After having blown the stock head gaskets, I went with GM steel shim head gaskets, carefully coated with silicone, torqued the heads to 85lbs, using brand new ARP bolts. The next day, I re-torqued the heads to make sure everything was ok.
So on the next sunday, I went to the track to try the car out and believe or not, on the FISRT PASS, the f*****g head gaskets let go again!!! On the first pass! Only at 20 lbs of boost, with 0 knock on the scanmaster...I was only halfway down the track when it let go!!!
So I'm having the whole engine refreshened, the heads checked to see if they are warped or not, and also the block checked, and I'm going to go back to the stock GM gaskets. !!!
At least I learned that steel shims are not the way to go...I can't believe this...one run!...
Well, I guess that's part of the things you learn when racing...
'Bye, Claude.
 
can i ask why you say a gm steel blew??

they can leak by but it would be really hard to actually blow one.

my last set leaked by when i put them on with arp bolts at 85# and just for giggles i pulled the head bolts to 100# and they never blew by again

but i never replced them i just tightened it up more...personally i dont think they will hold alot of boost with bolts at 85# its not enough clamping force

studs at 85# have alot more clamping force due to having fine threads.

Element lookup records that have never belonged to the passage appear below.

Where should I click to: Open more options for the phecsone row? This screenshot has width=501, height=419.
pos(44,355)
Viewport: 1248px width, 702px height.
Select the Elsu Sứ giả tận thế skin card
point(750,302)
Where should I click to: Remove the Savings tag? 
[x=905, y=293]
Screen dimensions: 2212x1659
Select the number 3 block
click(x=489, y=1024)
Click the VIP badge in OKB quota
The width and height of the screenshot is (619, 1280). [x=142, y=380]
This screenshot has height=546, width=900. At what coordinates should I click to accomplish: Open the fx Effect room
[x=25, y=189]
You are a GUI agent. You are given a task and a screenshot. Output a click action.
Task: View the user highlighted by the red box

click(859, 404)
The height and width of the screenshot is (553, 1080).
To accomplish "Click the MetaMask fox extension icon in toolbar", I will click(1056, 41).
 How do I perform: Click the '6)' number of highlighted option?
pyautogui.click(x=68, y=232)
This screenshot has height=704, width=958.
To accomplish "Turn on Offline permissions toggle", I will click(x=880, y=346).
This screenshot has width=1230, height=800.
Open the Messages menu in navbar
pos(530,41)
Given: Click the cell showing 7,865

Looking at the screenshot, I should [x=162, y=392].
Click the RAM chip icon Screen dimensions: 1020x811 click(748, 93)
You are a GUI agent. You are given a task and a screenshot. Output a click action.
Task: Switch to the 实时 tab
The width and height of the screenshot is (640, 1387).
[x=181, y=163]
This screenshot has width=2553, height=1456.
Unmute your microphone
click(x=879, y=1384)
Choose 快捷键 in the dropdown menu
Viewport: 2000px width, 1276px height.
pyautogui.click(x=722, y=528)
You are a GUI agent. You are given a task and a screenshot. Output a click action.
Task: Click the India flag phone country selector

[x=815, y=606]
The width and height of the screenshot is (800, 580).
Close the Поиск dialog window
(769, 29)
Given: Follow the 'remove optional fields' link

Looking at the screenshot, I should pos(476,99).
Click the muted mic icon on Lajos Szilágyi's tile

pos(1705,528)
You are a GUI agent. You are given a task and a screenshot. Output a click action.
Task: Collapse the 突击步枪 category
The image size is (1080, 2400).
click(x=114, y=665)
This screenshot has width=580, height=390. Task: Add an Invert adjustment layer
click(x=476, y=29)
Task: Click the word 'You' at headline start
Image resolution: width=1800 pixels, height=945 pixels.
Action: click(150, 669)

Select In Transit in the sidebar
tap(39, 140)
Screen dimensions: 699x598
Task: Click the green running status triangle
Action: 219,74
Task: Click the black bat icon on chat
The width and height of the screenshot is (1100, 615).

dont fall over when i tell ya my studs are torqed to 100# now...:eek:

i dont plan to have a head gasket leak... when something lets go its gonna be nasty cause the head gaskets are not gonna give and i girdled the block so it shouldnt give either

its in the car all hooked up to be fired nce i get up today and go get a belt to fit it with the a/c delete pulley and im scheduled a track pass friday night and if my 340 pump will keep up it will be getting some boost shoved up its.....t/b.. :D
 
Re: UPDATE !!!! READ THIS!!!!

Originally posted by toofastforyou
After having blown the stock head gaskets, I went with GM steel shim head gaskets, carefully coated with silicone, torqued the heads to 85lbs, using brand new ARP bolts. The next day, I re-torqued the heads to make sure everything was ok.
So on the next sunday, I went to the track to try the car out and believe or not, on the FISRT PASS, the f*****g head gaskets let go again!!! On the first pass! Only at 20 lbs of boost, with 0 knock on the scanmaster...I was only halfway down the track when it let go!!!
So I'm having the whole engine refreshened, the heads checked to see if they are warped or not, and also the block checked, and I'm going to go back to the stock GM gaskets. !!!
At least I learned that steel shims are not the way to go...I can't believe this...one run!...
Well, I guess that's part of the things you learn when racing...
'Bye, Claude.
Curious about this myself. When you say blew...... as in a chunk was missing or blown out or just seeping? Did you stack them? If you "blew" one that quick a stocker will be even more likely to blow in the same situation. Something is wrong!
 
I can see that if you torqued the steel gaskets to 100 lbs instead of 85 that it would not distort the gasket as much because there is no fire ring to crush. Has anyone torqued their heads way beyond the suggested torque settings for other gaskets? Could you torque the steel ones to 120+? At some point you would distort the head.